Developing biomass blends is a new concept that allows incorporation of low-cost feedstocks into the bioenergy supply chain to decrease overall cost of feedstocks; however, quality of low-cost feedstocks can vary. Chemical composition (e.g., glucan, xylan, lignin), surface area, and elemental ash are examples of key chemical and physical characteristics of biomass that impact conversion processes. The ability to quickly and accurately determine these key quality attributes and convertibility of single biomass feedstocks (e.g., not blended) for biochemical conversion processes is important for understanding how blended feedstocks will perform and to determine value of biomass on the basis of quality in addition to quantity. This project aims to develop a conversion model using single feedstocks to predict convertibility of dilute-acid pretreated biomass from physical and chemical characteristics of biomass and further apply the model to blended feedstocks. Feedstocks will include corn stover, switchgrass, Miscanthus, lawn clippings, sorghum, wheat straw, non-recyclable paper, and blends of these materials.

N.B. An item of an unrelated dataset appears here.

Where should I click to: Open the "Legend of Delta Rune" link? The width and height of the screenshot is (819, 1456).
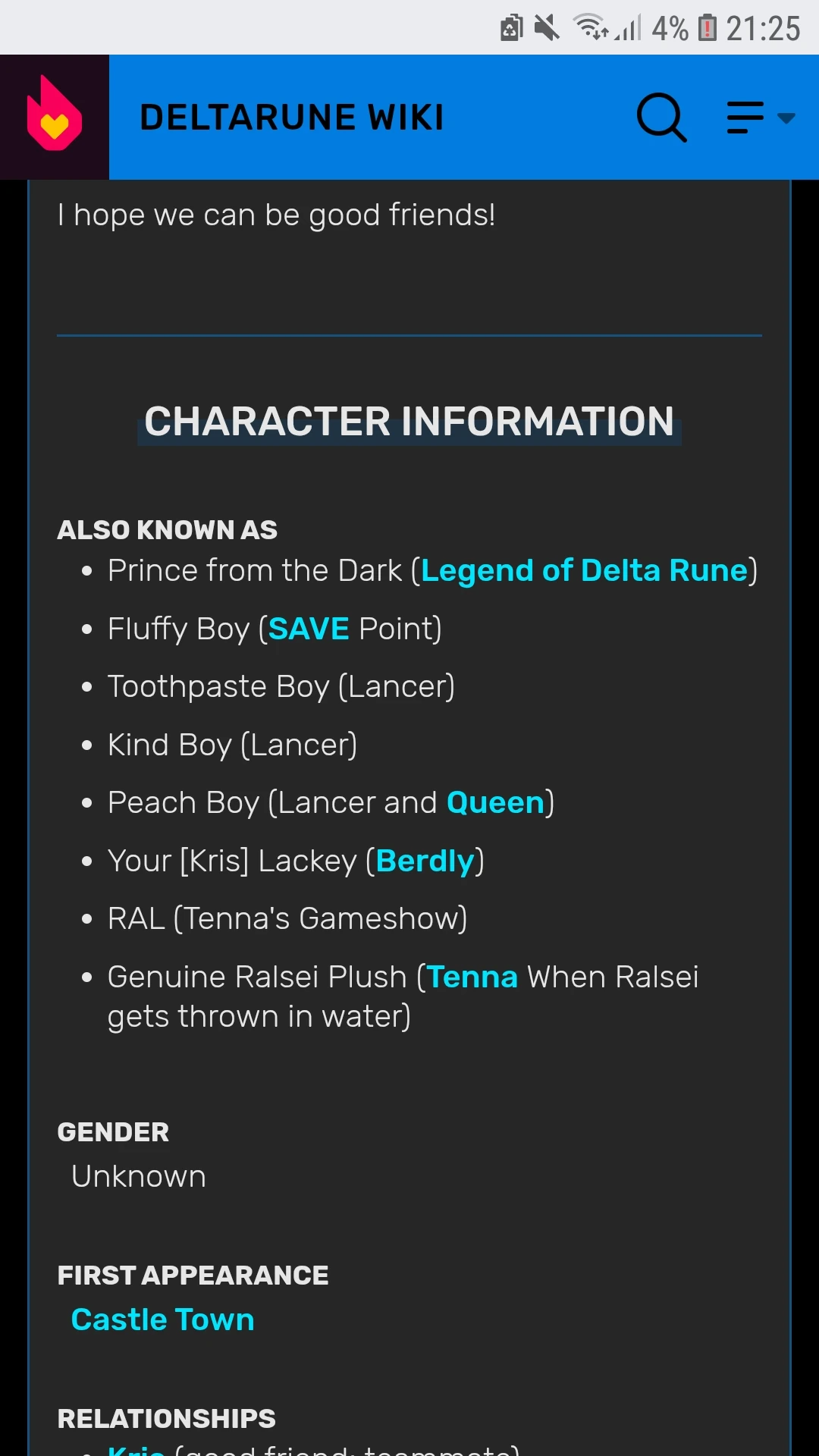(x=584, y=570)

Their physical and chemical characteristics, such as composition, surface area, porosity, cellulose crystalline structure, and elemental ash, are measured and used to predict the corresponding sugar yields from a bench-scale, dilute-acid pretreatment and enzymatic hydrolysis. The model generated will be used to (1) develop blending strategies, (2) determine feedstock characteristics that are most important for predicting conversion, (3) make correlations between chemical and physical characteristics and conversion performance of biomass, and (4) begin to select the most critical techniques necessary to measure quality in the logistical process.